The golf venue was originally opened in 2005 by Destrehan-based entrepreneur husband and wife team Bruce and Lorna Bourgeois, one of several businesses the couple operated together. Owner Lorna Bourgeois decided to close the driving range following the June 6 passing of her husband Bruce, whom she shared 49 years of marriage with.

“I decided that I could not continue doing this by myself,” Bourgeois said regarding her recent decision to close the business.

She and her husband operated multiple businesses for decades, including a fabrication shop, driving range, reception hall and various real estate interests.

“It takes a lot of teamwork and dedication,” Bourgeois said, of the years she and her husband spent running their various business entities. “It’s not a [nine to five] job; it’s [all day], seven days a week.”

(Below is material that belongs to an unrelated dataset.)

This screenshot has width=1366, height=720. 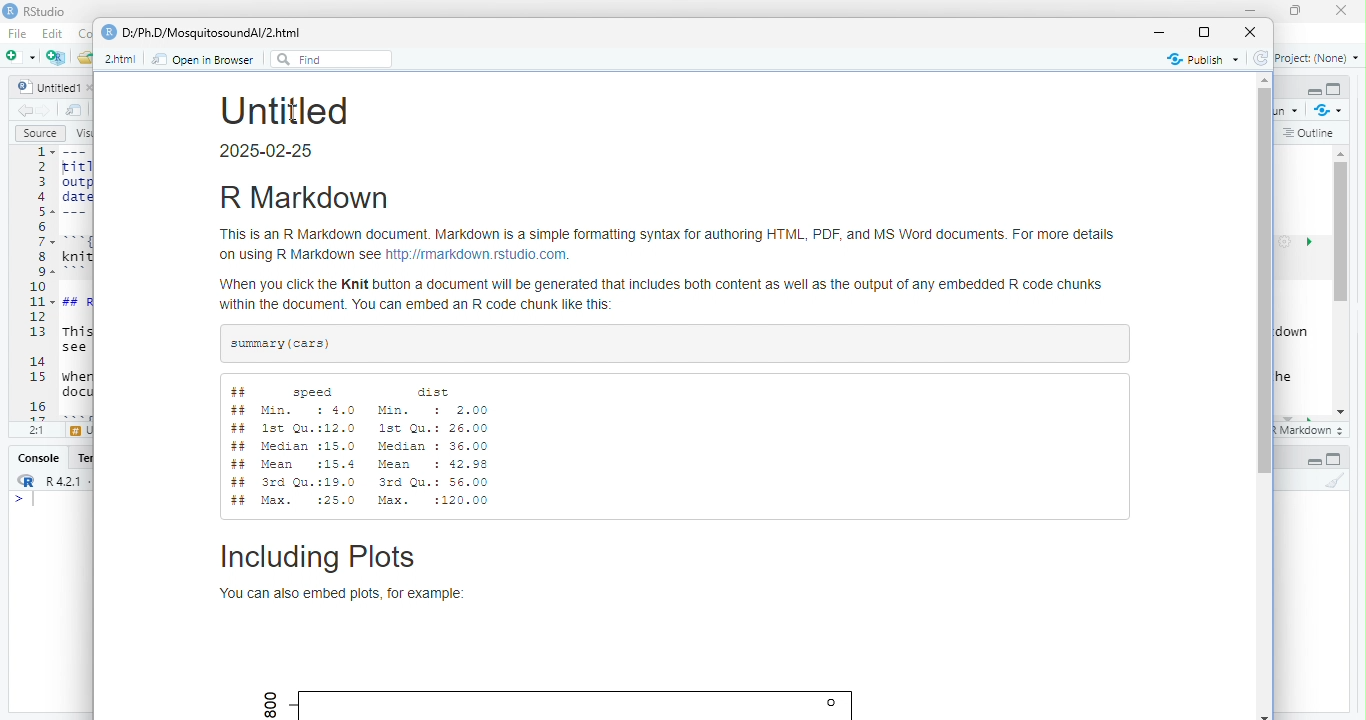 What do you see at coordinates (1342, 413) in the screenshot?
I see `scroll down` at bounding box center [1342, 413].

Other than local country clubs situated inside St. Charles Parish, the driving range remained for years one of few golf-focused businesses in St. Charles Parish. It was a business she said her husband thoroughly enjoyed due to the direct interaction he had with regular golfing customers, as well as the various celebrities that occasionally stopped in to work on their golf swing.

“All kinds of people came through [the driving range], not just the local people,” Bourgeois said. “We had movie stars that [visited the driving range since] down the street there was a [movie] studio, football players, all kinds of public figures…it was a fun little business, really, really fun.”

The driving range had given the Bourgeois family their share of challenges over the years, particularly with hurricane and storm damage. The driving range lost its massive golf netting on three separate occasions from various storms it suffered.

Hurricane Ida damage to the property had been particularly difficult to navigate, as Bourgeois and her husband were forced to hire an attorney in order to secure payment for their hurricane damages from their insurance carrier.

“We finally won the case, but it was not enough money to actually build the driving range back the way it used to be,” Bourgeois explained.

To insure the large, expensive netting poles from future hurricane damage in the current insurance environment would have been cost-prohibitive. Bourgeois handled the financials for their various businesses while her husband focused on the day-to-day management. She and her husband had begun discussing the possibility of selling the driving range right before he passed.

Given the driving range sat on 10 acres of prime commercial property along Airline Highway, a new buyer for the property has already been found. Bourgeois said the property sale was currently in the process of being finalized, although she was not yet at liberty to discuss the buyer in detail as of press time. She did disclose the new owner did not plan to continue to use the property as a driving range.

As the business prepared to close last month, Bourgeois shared that some of the driving range’s regulars asked to keep small mementos to remember their favorite golfing spot by, such as pieces of wood from the old building, or a piece of the bar or a chair used at the driving range.

Bourgeois said she appreciated her loyal customers for “all their support throughout the years; a lot of them called that place home.”